As I write this we are coming to the end of February, the days are getting warmer and the first daffodils have come out. Christine’s campaign is now gathering speed, and we are working away on what is a more final draft of her petition for mercy.
I am also working away on a new page on the website that shows the legal timeline, the trials and court cases that surrounded the story that raged through the whole of 1963. It occurs to me that only now do we have the language to understand Christine’s story, and only now is there an appetite to understand it.
I looked up the word Gangster, I wanted to check its meaning and it is simply: a criminal who is in a gang. I think today it has a more nuanced meaning and when people get called a gangster it doesn't always mean that they are a criminal in a gang.
Christine met all sorts of gangsters Bobby McKew, who was a good friend of Stephen Ward was one of them. According to Christine it was Bobby who introduced Stephen to ‘The Indian doctor’ Emil Savundra, another famous crook.
Bobby McKew was himself an interesting man. When he came to London from Ireland he was associated with the infamous Billy Hill gang. Was Bobby always a gangster? I think in later years he called himself a crook not a gangster.
In the 70s and 80s Johnny and Chris would drink in the same watering holes through south west London. Sometimes I would be dragged along and be given a glass of cola and a packet of crisps and left in a seat in the far corner of the pub. The Man in the Moon or The Water Rat on the Kings Road or Finch’s on the Fulham Road.
When Johnny was out, he was the centre of the universe -famously he had a pub party trick to show off the size of his penis, he could balance 5 half pint glasses along its length. He was magnetic and a huge personality, Johnny had a rare charisma that made him immediately likeable. If I caught his eye he would give me a little wink that would make me smile.
Johnny said to me, “Your mum is a great woman, she’s a survivor,” in a proper London accent.
Everybody knew about his affair with Princess Margaret, even I knew and I was a child. People would say he was very decent not to talk about it ... And yet everybody knew.
Christine once said to a friend that she “really respected Princess Margaret being with Johnny.” I overheard and asked her what she meant? She looked awkward and changed the subject.
In 1971 there was a famous robbery at Lloyd’s Bank in Baker Street and safety deposit boxes where emptied;there was film about the robbery starring Jason Statham 2008. It was rumoured that one of the boxes had compromising pictures of Johnny Bindon and Princess Margaret, but I’m not sure that the dates work for that to be the case.
All of Johnny’s charm and charisma did hide one truth, he was capable of immense and lethal violence. He was charged and acquitted of the murder of John Drake, pleading self defence. It was also rumoured he ran protection rackets in the west end. I was a child and didn't see any of that.
Christine never seemed uneasy in his company or any of the men like Johnny.
Christine met The Kray Brothers at the height of their powers in the mid sixties when she was dating their nephew Freddy. She knew who they were and what they were capable of, but she said, “I had no fear of them”.
The Krays tried to give her sage financial advice: “If you have any money Christine, you should invest with us, in property in Spain.” Christine wasn't the invest money type, or having any money to invest type either.
Years later, in the early 1970s she felt she needed protection. She had left my father and wanted a minder, some muscle to frighten him off if he came near her. Johnny Bindon introduced her to a local hard man called Ginger. Christine wasn’t going to be anyone’s property any more.
When we moved to the World’s End Estate, Ginger and his family happened to be neighbours and I was friends with his youngest son. I remember Ginger was always well dressed, suit and tie, then one day my friend’s dad came home, not from the pub, but from hospital, Ginger had had the life kicked out of him by Johnny Bindon.
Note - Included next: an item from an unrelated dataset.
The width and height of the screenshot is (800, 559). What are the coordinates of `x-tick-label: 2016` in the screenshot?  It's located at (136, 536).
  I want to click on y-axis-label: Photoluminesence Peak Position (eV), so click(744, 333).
I was far too young to know the details but my memory of seeing my friend’s father, back from hospital, lying on their couch, was that he was all smashed to pieces, covered in wires that seemed to be holding him together. They said he was lucky to be alive.
Johnny Bindon died of AIDS related syndrome in 1993.
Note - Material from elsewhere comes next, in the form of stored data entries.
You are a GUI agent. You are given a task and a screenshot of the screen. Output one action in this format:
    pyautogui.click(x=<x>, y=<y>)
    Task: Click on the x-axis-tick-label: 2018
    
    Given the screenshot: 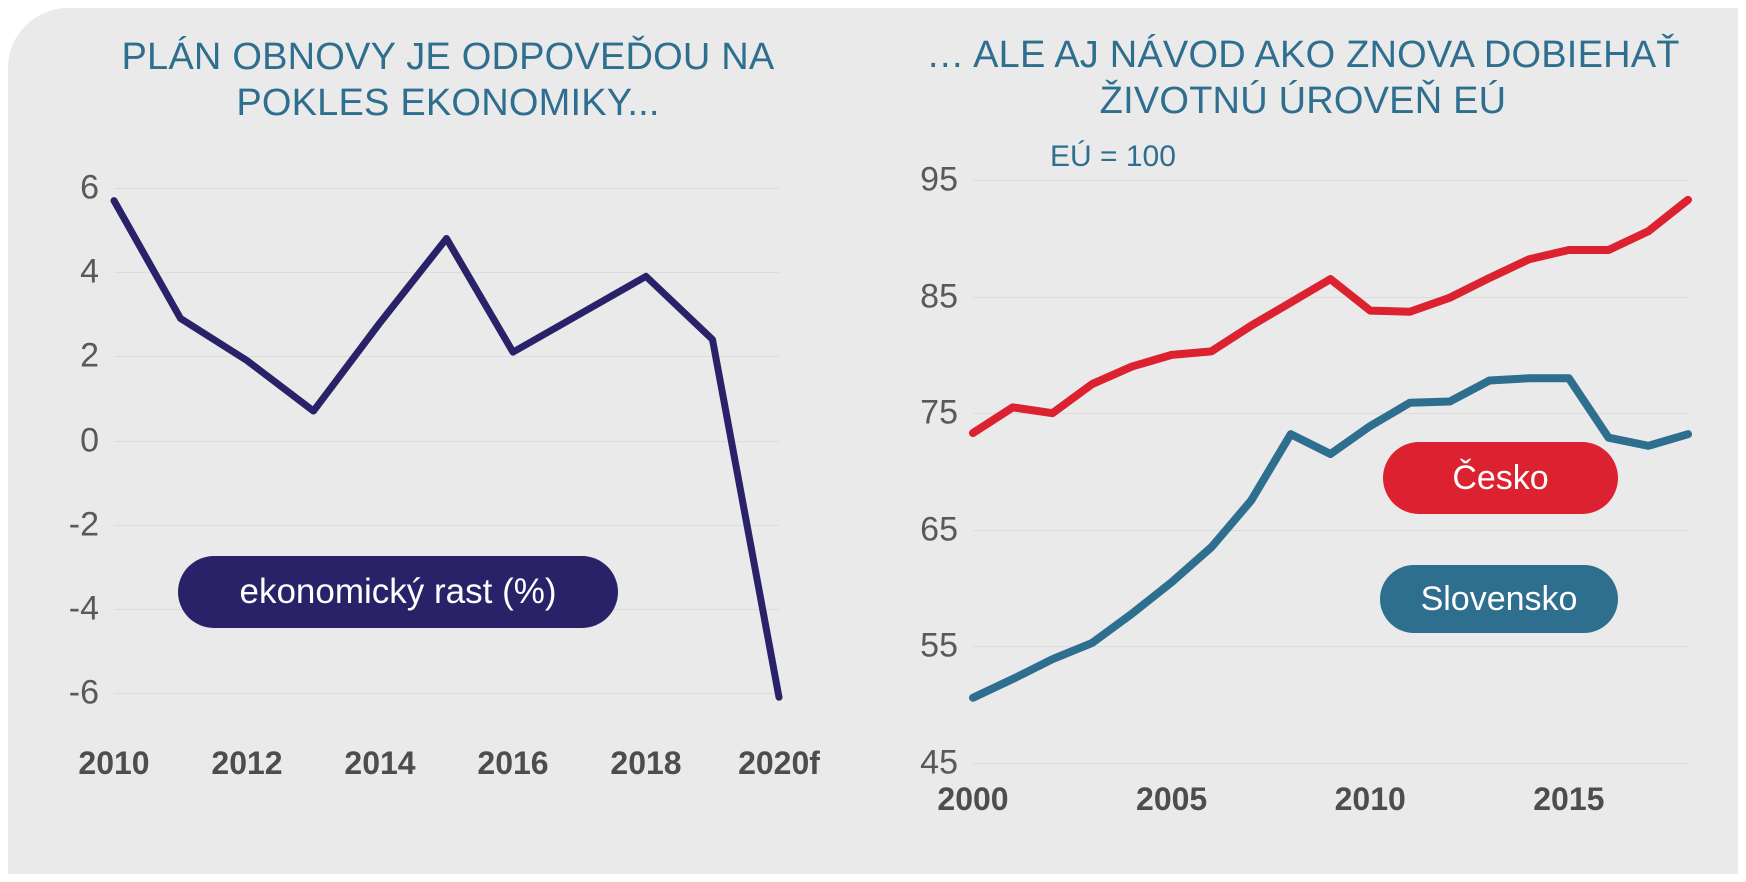 What is the action you would take?
    pyautogui.click(x=646, y=763)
I don’t want to paint the picture that this was Christine’s life, because it wasn’t, these were just some of the colourful people that she met. Christine didn’t have a boyfriend who would wear a sharp suit and could have the life kicked out of him by another angry man. She would have hated that. Christine met all the characters in London because she was Christine Keeler.
The newspapers have said that Jonny Bindon was an ex-boyfriend of hers, but I’m not sure that is true or rather I never heard that until I read it in a newspaper. It seems every man Christine ever met is called an ex-boyfriend.
I never saw Christine afraid of any of these men. She was only afraid of Gordon. These hard men or London gangsters didn’t frighten her at all. Maybe she had already used up all of her fear.